Management of Preterm Premature Rupture of Membranes

1. Women with PPROM should be hospitalized until delivery. Expeditious delivery is indicated for abruptio placentae, intrauterine infection, or evidence of fetal compromise (eg, repetitive FHR decelerations or an unstable fetal presentation that poses a risk of cord prolapse). Pregnancies >32 weeks of gestation with documented fetal lung maturity will achieve better outcomes with immediate delivery than with expectant management.

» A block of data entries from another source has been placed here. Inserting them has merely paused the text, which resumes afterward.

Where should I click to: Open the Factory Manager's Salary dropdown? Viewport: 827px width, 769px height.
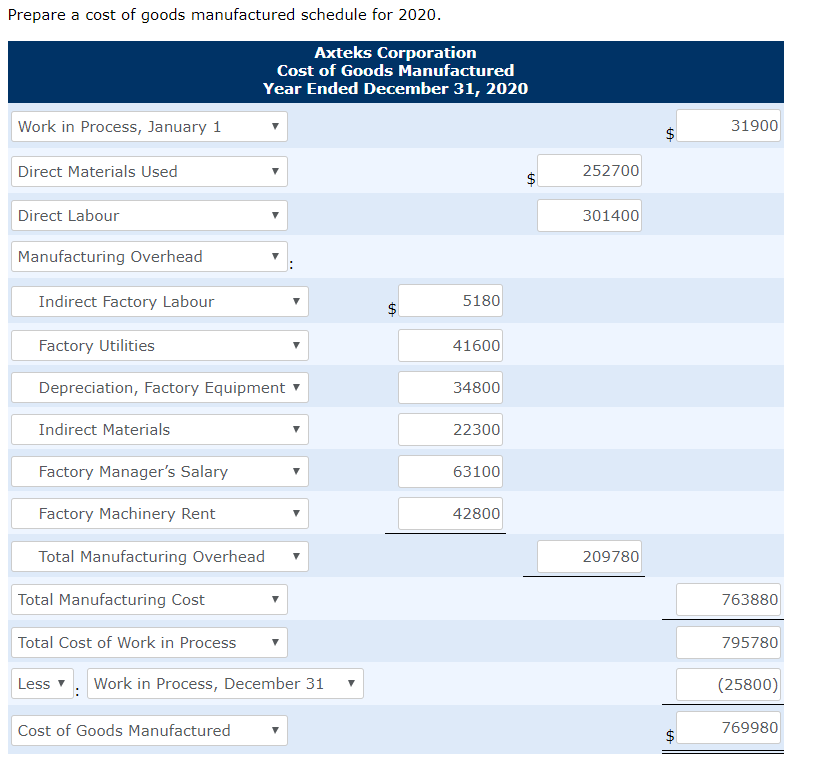(x=158, y=471)
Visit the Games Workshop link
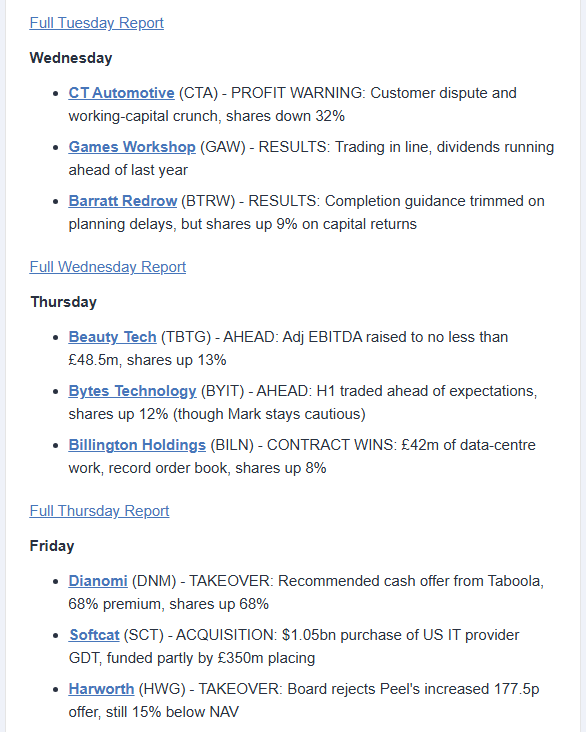 pyautogui.click(x=132, y=147)
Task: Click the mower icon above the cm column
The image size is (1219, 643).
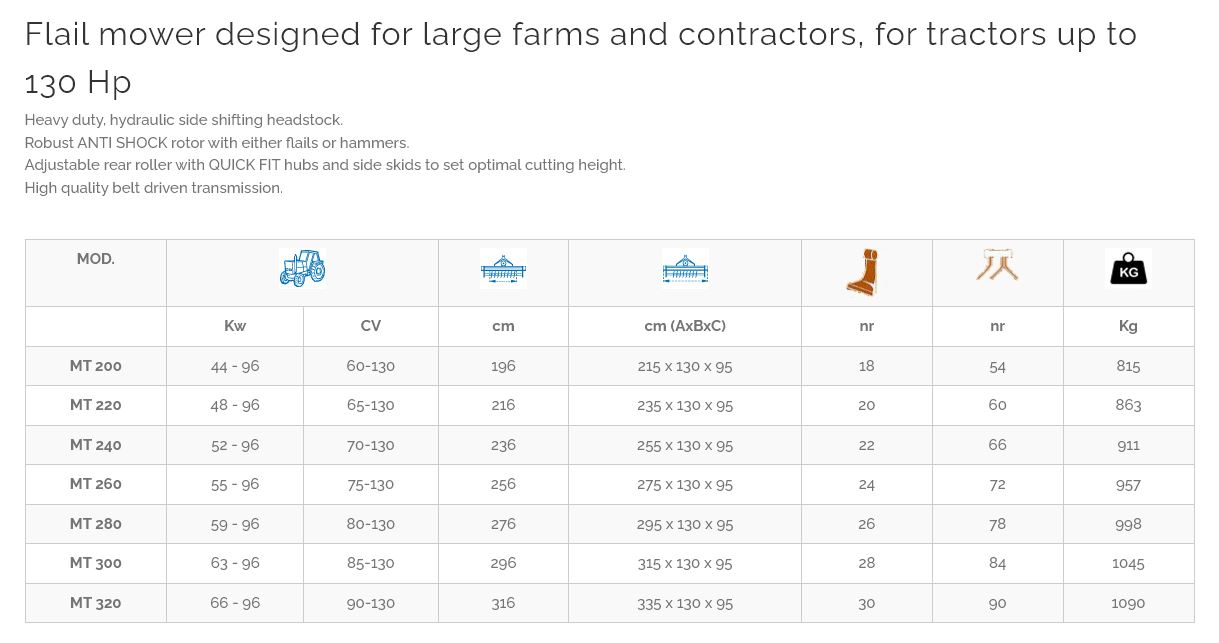Action: [503, 268]
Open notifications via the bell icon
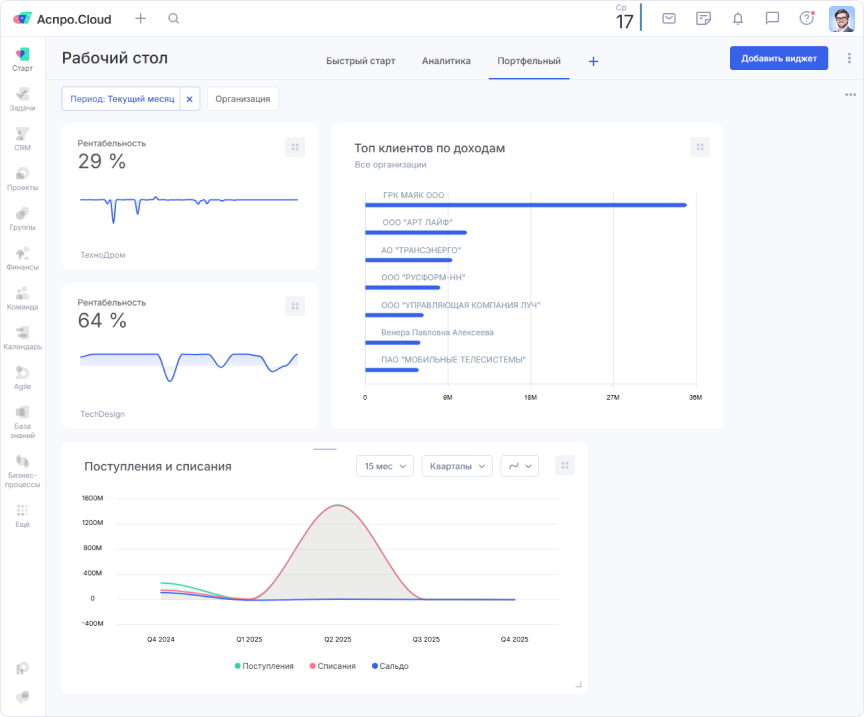 point(736,17)
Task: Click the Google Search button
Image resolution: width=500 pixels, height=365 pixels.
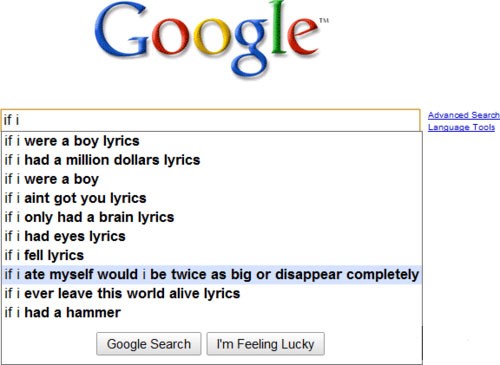Action: 149,344
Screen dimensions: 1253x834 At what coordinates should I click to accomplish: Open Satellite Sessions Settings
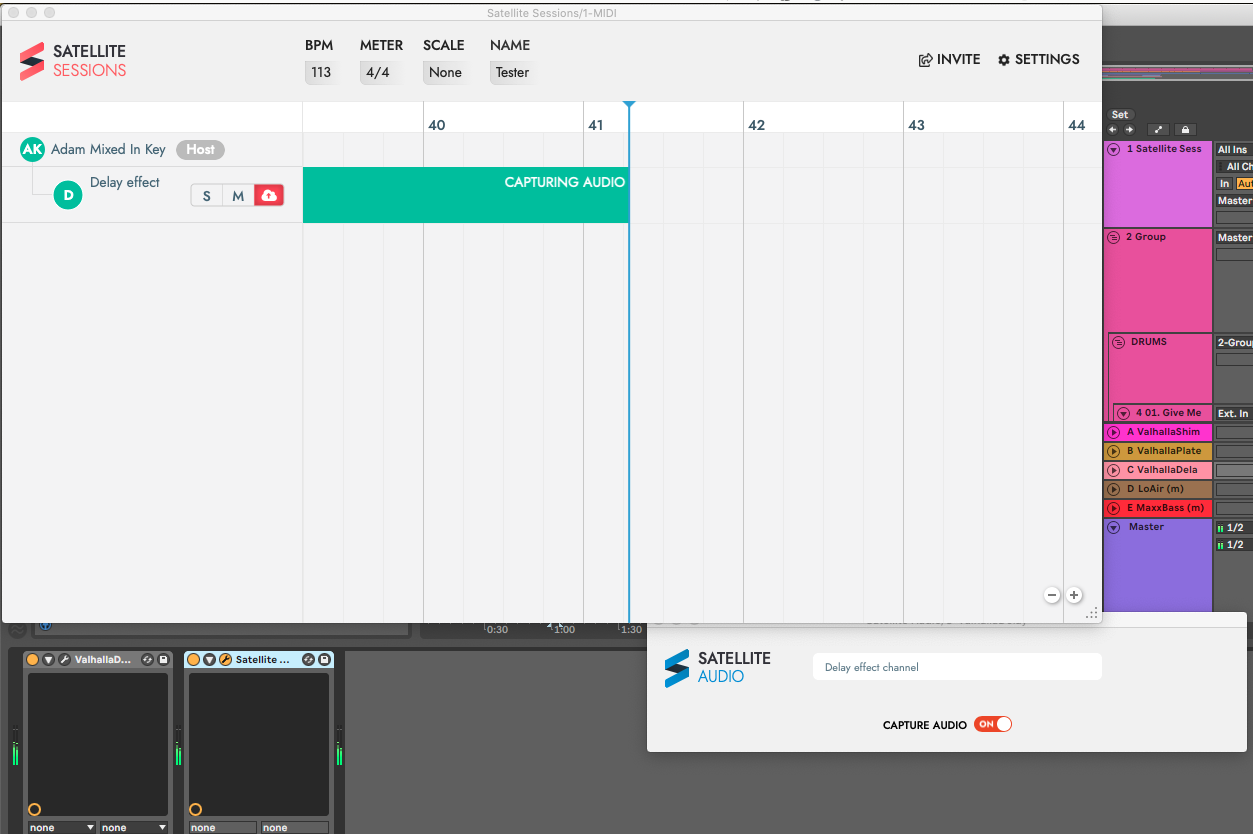click(1038, 60)
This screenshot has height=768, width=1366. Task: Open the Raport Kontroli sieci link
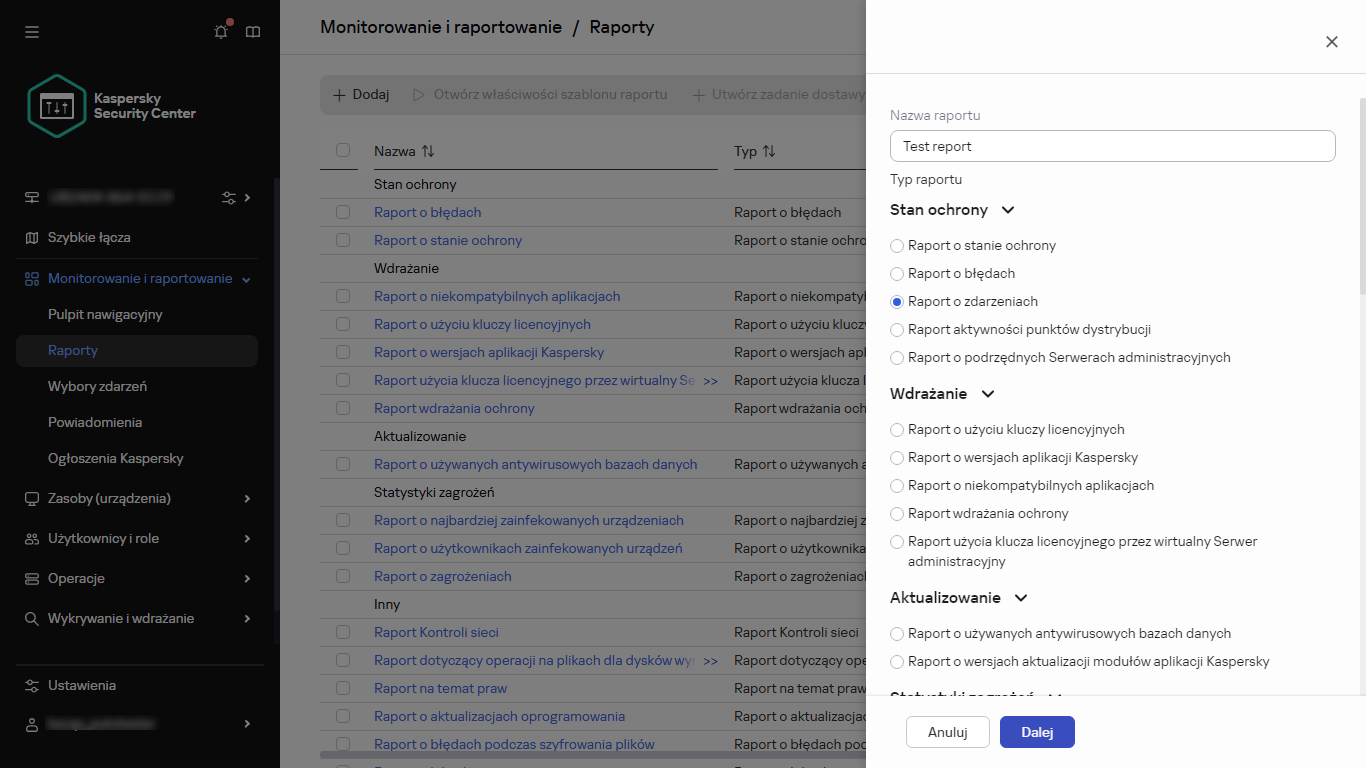pyautogui.click(x=436, y=632)
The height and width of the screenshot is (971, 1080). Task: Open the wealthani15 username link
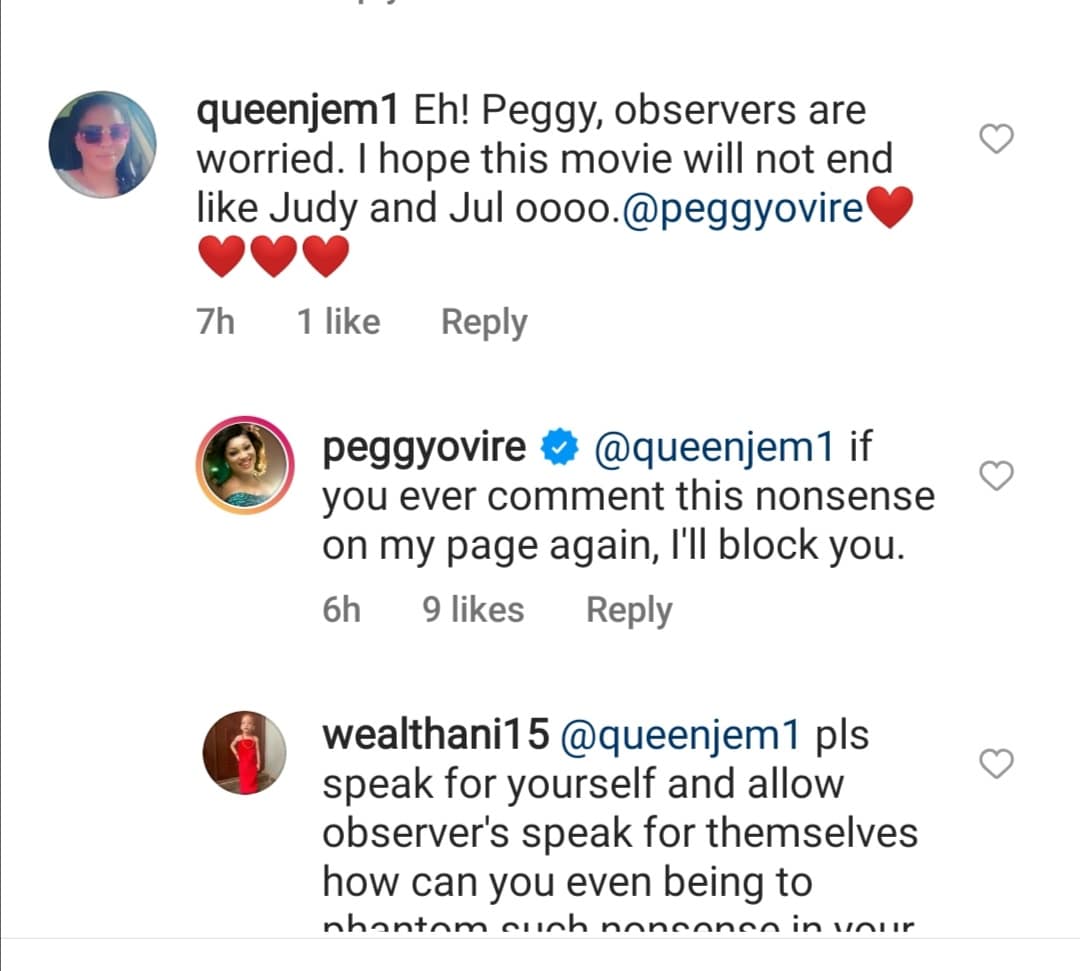pyautogui.click(x=436, y=736)
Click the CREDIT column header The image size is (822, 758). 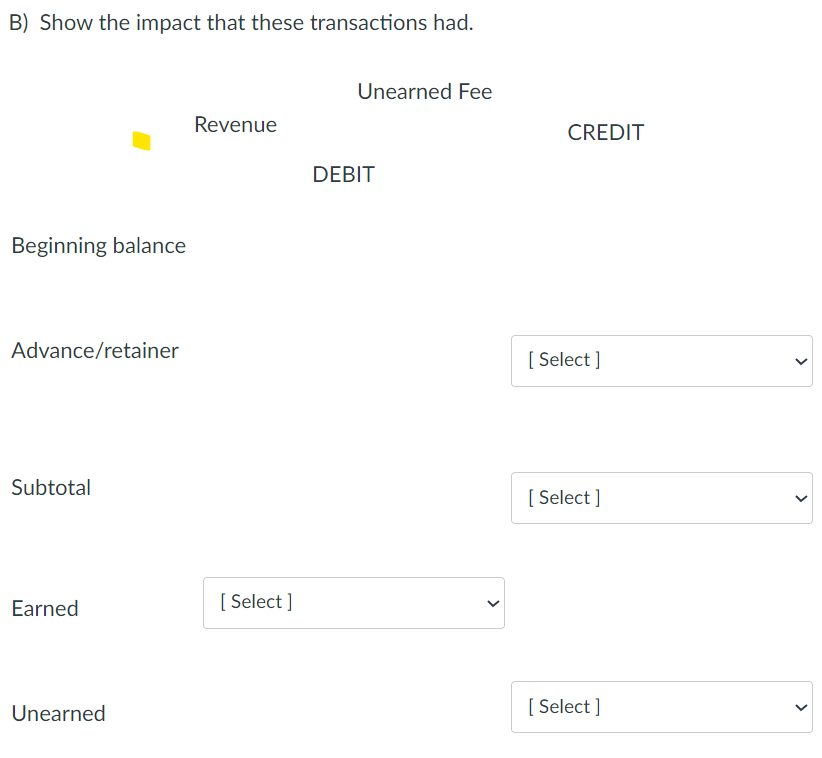[605, 132]

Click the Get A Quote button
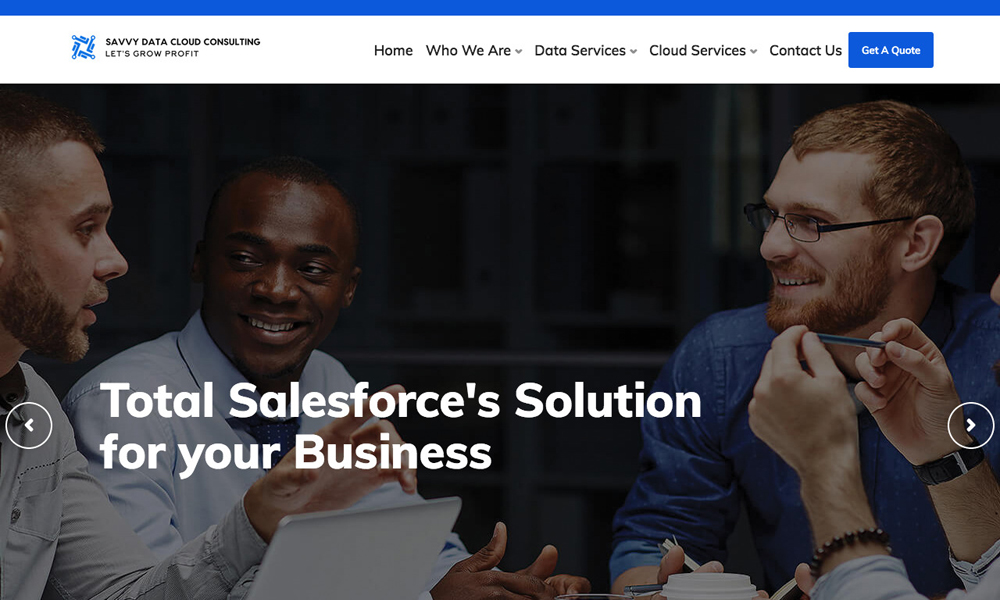[x=890, y=50]
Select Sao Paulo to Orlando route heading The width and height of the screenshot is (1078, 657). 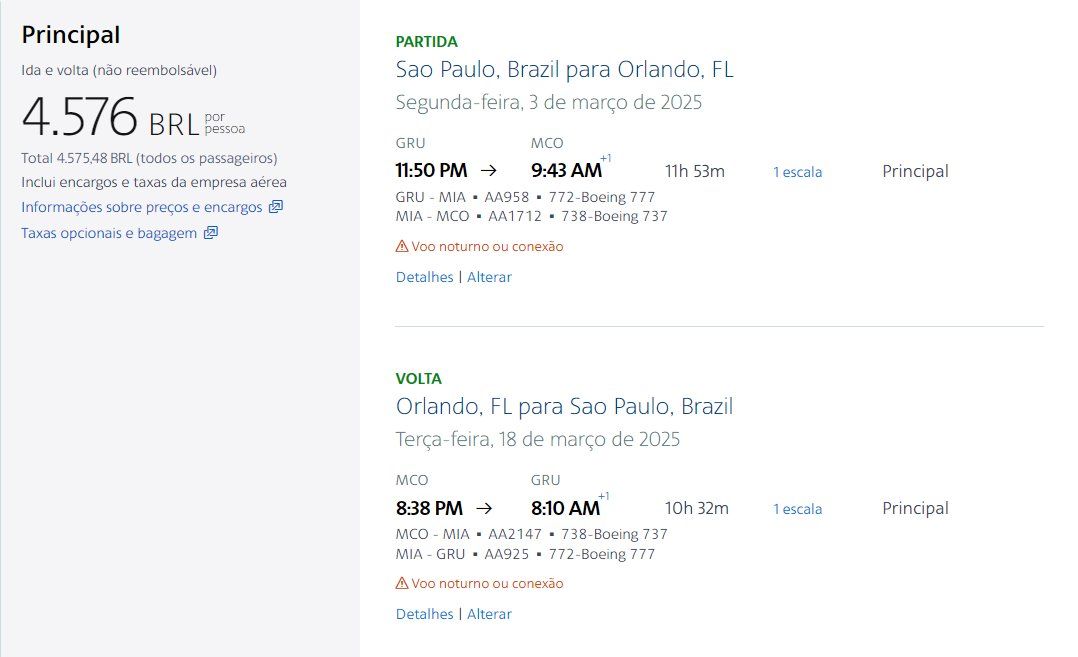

2. Group beta-hemolytic streptococcal (GBS) status should be determined and intrapartum antibiotic prophylaxis considered for pregnant women whose GBS culture status is unknown (culture not performed or result not available) and who also are likely to deliver before 37 weeks of gestation, have amniotic membranes that have been ruptured for $18 hours, or have an intrapartum temperature >100.4°F.

3. Patients are typically kept at modified bedrest and frequently assessed for evidence of infection or labor.

4. Tocolytics can be given to allow administration of antenatal corticosteroids and antibiotics.

5. Fetal surveillance consists of kick counts, nonstress tests, biophysical profiles (BPP). Abnormalities of these tests are predictive of fetal infection and umbilical cord compression related to oligohydramnios.

6. Fetal lung maturity. Antenatal corticosteroid administration is recommended for pregnancies complicated by PPROM at less than 32 weeks of gestation, as long as there is no clinical evidence of chorioamnionitis. A single course of corticosteroids should be administered. In more advanced gestations, fetal lung maturity tests may be performed via amniocentesis or on amniotic fluid samples aspirated from the vagina.

7. All patients with PPROM should be delivered at >32 weeks after confirmation of fetal lung maturity or a course of corticosteroids.

8. When there is confirmed fetal lung maturation at or beyond 32 weeks of gestation, the risks of expectant management often exceed those of delivery. Women with PPROM who are >32 weeks of gestation with a mature fetal lung profile are best managed by prompt induction of labor. Antibiotic prophylaxis for possible GBS colonization should be given during labor in the absence of a documented, recent negative GBS culture.